### List of tasks:
**1)** What step does the Kubernetes troubleshooting runbook give for a pending pod that is hitting resource limits?
**2)** Can you carry on the Kubernetes troubleshooting runbook from its last line?

### Source extract:
Jump to content

User:Jobo~labswiki/runbook test/Kubernetes/Troubleshooting

From Wikitech

Decision Tree

kubectl get pod

Scenario 1: The pod is pending

STEP: kubectl describe pod <pod-name>

DECISION POINT - are you hitting resource or quota limits

  • If yes, go to 1.1
  • If no but pod is waiting for volumes, go to 1.2
  • If something else go to 1.3

1.1 Hitting resource limits

STEP: Check and lower resource requests and limits

1.2 The pod waiting for Persistent Volumes

STEP: Remove PVC, they are not suppoeted in production cluster yet

1.3 Something else

STEP: kubectl describe pod -o wide

DECISION POINT - Is the Pod scheduled to a node?

  • If yes, go to 1.3.1
  • If no, go to 1.3.2

1.3.1 Pod is scheduled to a node

STEP: There might be an issue with the Kubelet. Inform ServiceOps

1.3.2 Pod is not is scheduled to a node

STEP: There might be an issue with the Scheduler. Inform ServiceOps

Scenario 2: The pod is runnig

DECISION POINT - The pod is running?

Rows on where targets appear
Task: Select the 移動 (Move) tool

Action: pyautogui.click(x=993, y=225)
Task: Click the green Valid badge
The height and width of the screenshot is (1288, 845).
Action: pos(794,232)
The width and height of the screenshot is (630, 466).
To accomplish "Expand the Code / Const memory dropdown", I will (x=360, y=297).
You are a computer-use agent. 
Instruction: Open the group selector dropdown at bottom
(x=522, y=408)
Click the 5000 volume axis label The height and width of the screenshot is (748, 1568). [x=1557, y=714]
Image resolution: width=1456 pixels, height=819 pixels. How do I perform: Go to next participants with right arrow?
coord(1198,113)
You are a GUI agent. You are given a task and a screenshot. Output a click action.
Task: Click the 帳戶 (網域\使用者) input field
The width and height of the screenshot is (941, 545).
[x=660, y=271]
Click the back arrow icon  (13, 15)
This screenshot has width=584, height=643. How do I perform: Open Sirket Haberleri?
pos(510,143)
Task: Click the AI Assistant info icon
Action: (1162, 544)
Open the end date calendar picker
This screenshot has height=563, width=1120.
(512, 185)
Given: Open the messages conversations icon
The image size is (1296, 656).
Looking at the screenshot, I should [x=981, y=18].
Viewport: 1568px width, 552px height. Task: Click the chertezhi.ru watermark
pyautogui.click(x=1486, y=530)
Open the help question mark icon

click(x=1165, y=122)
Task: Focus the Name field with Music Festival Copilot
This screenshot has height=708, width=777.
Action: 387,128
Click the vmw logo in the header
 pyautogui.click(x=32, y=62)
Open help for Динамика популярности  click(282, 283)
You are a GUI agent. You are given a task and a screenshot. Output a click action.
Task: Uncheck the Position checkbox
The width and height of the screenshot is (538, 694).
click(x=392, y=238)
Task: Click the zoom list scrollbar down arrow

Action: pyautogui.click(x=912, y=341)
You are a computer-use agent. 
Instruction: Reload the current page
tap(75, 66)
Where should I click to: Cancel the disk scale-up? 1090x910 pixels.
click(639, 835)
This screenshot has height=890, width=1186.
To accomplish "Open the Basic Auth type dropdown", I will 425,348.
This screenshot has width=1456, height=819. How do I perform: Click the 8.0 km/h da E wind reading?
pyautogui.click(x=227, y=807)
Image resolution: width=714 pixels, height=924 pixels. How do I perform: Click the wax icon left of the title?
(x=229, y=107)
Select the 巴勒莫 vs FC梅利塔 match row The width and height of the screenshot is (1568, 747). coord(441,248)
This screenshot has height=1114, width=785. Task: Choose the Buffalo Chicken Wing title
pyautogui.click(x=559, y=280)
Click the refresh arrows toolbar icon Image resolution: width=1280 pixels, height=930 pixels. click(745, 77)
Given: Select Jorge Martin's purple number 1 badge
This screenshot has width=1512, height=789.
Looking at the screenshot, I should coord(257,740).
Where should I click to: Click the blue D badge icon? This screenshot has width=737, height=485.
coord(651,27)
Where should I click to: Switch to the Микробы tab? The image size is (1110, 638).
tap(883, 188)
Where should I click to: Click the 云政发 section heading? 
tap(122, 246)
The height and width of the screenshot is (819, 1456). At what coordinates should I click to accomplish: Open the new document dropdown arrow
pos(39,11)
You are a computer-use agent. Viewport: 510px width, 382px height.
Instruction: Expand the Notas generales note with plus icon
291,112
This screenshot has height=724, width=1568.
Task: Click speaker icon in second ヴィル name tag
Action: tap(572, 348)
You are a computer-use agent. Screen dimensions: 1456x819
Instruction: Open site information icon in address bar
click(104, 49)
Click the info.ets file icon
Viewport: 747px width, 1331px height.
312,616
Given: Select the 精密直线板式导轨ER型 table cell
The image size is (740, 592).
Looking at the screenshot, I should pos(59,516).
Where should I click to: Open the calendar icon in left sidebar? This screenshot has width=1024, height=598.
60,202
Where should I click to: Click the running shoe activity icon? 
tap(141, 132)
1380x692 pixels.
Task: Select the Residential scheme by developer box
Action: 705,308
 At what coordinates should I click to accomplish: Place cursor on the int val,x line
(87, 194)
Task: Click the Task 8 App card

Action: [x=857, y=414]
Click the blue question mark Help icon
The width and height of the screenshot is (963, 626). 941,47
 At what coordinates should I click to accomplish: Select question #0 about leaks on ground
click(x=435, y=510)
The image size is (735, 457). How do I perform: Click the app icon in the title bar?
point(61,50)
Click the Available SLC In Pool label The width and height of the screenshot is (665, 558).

### Task results:
**1)** Check and lower resource requests and limits.

**2)**
  • If yes, go to 2.1
  • If no, go to 2.2

2.1 Pod is running

STEP: kubectl logs <pod-name>

DECISION POINT - Can you see application logs?

  • If yes, go to 2.1.1
  • If no, go to 2.1.2

2.1.1 Application log available

Fix application issue causing the error log

2.1.2 Application log unavailable

STEP:kubectl get pod

DECISION POINT - Is the Pod in ImagePullBack Off?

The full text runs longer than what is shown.